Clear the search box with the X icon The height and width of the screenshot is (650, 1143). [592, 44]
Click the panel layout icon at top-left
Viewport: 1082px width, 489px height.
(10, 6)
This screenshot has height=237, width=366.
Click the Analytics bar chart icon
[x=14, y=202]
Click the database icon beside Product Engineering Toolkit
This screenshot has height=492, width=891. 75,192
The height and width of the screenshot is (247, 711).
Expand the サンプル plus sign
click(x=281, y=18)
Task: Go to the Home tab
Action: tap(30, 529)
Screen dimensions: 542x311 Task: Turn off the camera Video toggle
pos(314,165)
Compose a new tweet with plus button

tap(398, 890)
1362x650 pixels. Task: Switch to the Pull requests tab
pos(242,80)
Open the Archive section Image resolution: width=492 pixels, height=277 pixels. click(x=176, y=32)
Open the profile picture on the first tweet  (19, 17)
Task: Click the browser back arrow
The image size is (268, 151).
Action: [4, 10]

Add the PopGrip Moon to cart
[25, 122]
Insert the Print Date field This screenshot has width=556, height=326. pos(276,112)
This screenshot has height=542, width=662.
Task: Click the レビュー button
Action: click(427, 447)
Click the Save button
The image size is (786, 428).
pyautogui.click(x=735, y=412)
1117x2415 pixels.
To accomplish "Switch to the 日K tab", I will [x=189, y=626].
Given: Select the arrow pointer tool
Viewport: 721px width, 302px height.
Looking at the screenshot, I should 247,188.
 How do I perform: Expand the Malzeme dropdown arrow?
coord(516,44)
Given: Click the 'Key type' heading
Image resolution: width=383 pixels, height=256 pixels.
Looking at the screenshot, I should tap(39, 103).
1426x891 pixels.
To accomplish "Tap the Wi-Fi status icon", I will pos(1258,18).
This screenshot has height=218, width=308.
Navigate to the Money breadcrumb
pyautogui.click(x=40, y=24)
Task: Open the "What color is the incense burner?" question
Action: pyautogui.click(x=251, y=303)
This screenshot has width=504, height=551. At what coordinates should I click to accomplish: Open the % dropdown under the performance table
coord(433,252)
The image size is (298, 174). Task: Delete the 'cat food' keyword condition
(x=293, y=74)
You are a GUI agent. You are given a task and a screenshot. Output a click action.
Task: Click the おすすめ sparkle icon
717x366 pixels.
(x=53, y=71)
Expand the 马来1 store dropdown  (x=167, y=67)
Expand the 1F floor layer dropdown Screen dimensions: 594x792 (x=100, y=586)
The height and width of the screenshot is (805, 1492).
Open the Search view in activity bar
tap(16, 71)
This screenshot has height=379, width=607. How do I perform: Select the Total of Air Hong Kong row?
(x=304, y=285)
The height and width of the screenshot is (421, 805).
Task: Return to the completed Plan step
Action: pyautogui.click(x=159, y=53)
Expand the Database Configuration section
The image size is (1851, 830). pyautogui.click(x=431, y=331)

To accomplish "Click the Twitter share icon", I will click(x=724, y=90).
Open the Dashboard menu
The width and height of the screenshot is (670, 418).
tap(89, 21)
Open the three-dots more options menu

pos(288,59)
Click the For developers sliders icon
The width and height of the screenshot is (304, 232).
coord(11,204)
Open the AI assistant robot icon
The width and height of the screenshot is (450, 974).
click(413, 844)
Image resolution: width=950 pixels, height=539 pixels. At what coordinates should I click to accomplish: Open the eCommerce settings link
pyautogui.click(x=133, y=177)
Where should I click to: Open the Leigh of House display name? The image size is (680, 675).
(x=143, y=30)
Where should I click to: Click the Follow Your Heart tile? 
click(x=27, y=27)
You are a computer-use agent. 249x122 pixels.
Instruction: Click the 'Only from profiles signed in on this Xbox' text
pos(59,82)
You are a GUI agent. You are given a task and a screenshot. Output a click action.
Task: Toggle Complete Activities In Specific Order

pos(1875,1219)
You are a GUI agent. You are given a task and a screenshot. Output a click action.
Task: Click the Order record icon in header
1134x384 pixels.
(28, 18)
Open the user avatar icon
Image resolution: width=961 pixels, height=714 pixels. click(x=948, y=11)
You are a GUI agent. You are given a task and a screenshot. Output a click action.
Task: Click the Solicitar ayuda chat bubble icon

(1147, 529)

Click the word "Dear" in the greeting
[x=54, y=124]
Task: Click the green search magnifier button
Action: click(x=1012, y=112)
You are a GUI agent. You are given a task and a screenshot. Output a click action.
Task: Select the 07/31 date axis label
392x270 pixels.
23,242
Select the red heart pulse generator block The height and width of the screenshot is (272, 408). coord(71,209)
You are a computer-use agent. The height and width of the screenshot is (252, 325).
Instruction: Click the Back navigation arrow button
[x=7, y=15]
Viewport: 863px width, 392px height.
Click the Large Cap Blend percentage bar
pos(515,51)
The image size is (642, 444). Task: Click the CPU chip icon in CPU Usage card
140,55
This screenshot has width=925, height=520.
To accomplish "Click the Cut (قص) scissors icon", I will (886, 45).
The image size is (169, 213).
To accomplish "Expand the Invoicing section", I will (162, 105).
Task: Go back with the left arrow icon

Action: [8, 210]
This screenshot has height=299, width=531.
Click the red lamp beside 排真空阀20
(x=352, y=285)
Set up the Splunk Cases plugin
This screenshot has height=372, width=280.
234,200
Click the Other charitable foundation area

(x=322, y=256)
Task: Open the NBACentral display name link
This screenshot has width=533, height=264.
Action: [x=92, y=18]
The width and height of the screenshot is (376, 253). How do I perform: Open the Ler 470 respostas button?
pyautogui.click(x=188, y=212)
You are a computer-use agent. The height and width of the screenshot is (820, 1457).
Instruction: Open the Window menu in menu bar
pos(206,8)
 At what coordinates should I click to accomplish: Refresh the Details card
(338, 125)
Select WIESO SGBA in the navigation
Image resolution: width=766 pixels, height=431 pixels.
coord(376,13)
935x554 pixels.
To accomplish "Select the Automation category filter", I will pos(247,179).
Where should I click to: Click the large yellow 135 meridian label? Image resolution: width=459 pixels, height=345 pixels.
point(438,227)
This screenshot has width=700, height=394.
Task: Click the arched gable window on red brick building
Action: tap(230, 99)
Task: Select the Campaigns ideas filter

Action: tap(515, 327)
──────────
Problem statement:
Write out the lines above without any changes, from the line containing "This screenshot has width=925, height=520." through the last line, both ends included.

Reply to the exercise:
This screenshot has width=925, height=520.
To accomplish "Click the Cut (قص) scissors icon", I will (886, 45).
The image size is (169, 213).
To accomplish "Expand the Invoicing section", I will (162, 105).
Task: Go back with the left arrow icon

Action: [8, 210]
This screenshot has height=299, width=531.
Click the red lamp beside 排真空阀20
(x=352, y=285)
Set up the Splunk Cases plugin
This screenshot has height=372, width=280.
234,200
Click the Other charitable foundation area

(x=322, y=256)
Task: Open the NBACentral display name link
This screenshot has width=533, height=264.
Action: [x=92, y=18]
The width and height of the screenshot is (376, 253). How do I perform: Open the Ler 470 respostas button?
pyautogui.click(x=188, y=212)
You are a computer-use agent. The height and width of the screenshot is (820, 1457).
Instruction: Open the Window menu in menu bar
pos(206,8)
 At what coordinates should I click to accomplish: Refresh the Details card
(338, 125)
Select WIESO SGBA in the navigation
Image resolution: width=766 pixels, height=431 pixels.
coord(376,13)
935x554 pixels.
To accomplish "Select the Automation category filter", I will pos(247,179).
Where should I click to: Click the large yellow 135 meridian label? Image resolution: width=459 pixels, height=345 pixels.
point(438,227)
This screenshot has width=700, height=394.
Task: Click the arched gable window on red brick building
Action: tap(230, 99)
Task: Select the Campaigns ideas filter

Action: tap(515, 327)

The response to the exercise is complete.